Z najnowszych wspomnień o Włodzimierzu Wysockim, napisanych przez jego stryjeczną siostrę – Irenę Wysocką: Z Włodzimierzem łączą nas więzi rodzinne. Nasi ojcowie byli rodzonymi braćmi. Mamy wspólne korzenie. I pragnę je naszkicować, choć kilkoma kreskami, aby obraz tego czarującego i dzielnego człowieka stał się bliższy i bardziej zrozumiały. Dziwna to rzecz – wspomnienia. One to przepełniają cię, to – na przemian z wątpliwościami, czy będą interesujące – gasną. Od czego zacząć? Może od opowieści moich rodziców?

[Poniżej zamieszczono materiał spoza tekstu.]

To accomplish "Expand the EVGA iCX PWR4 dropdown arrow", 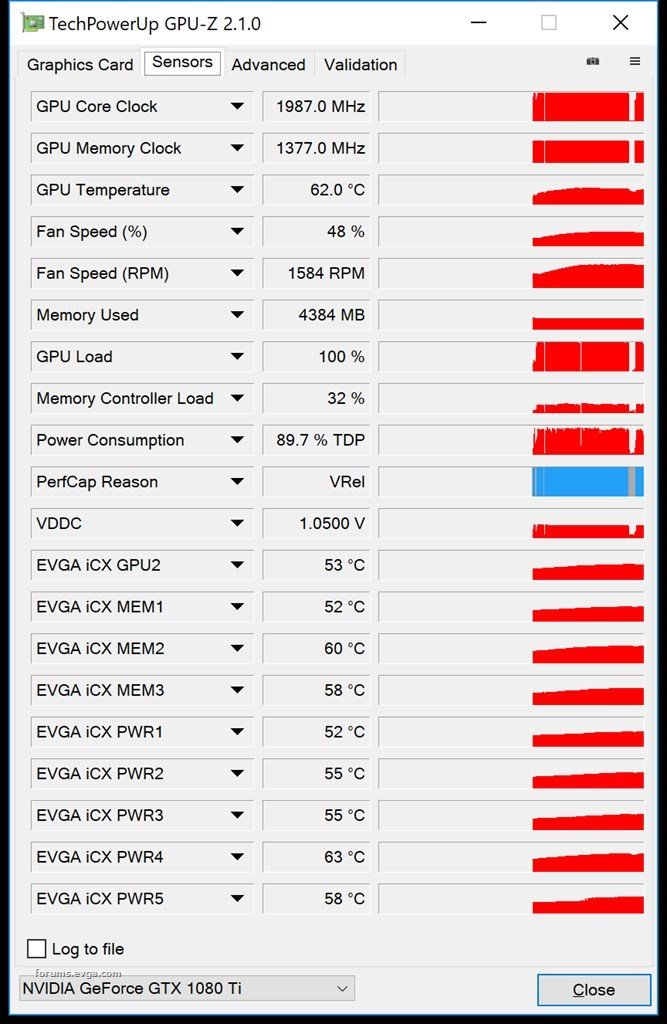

Od tego silnego poczucia obowiązku, które kazało mojemu, wówczas osiemnastoletniemu ojcu (Siemion Władimirowicz z jakichś przyczyn był wtedy nieobecny), zabrać z kliniki położniczej żonę starszego brata, Ninę Maksymowną i nowonarodzonego Wołodię. Poczucie obowiązku zajmie na skali wartości Wołodi najwyższe miejsce. Cytuję: Rodzina – to dobrze. Szczęście – to lepiej. Kariera – też nie przeszkadza. Obowiązek – bezwarunkowo. Te słowa ilustrują zbieżność moralnych wartości mojego ojca i Wołodi.
*
Irena Wysocka – członkini Związku Dziennikarzy Rosji, członkini Związku Pisarzy Rosji. Autorka książek: Róża chaosu, Migocąca wyspa, Dary podziemnego maga, Sekret Murłysina, Arcydzieła malarstwa rosyjskiego.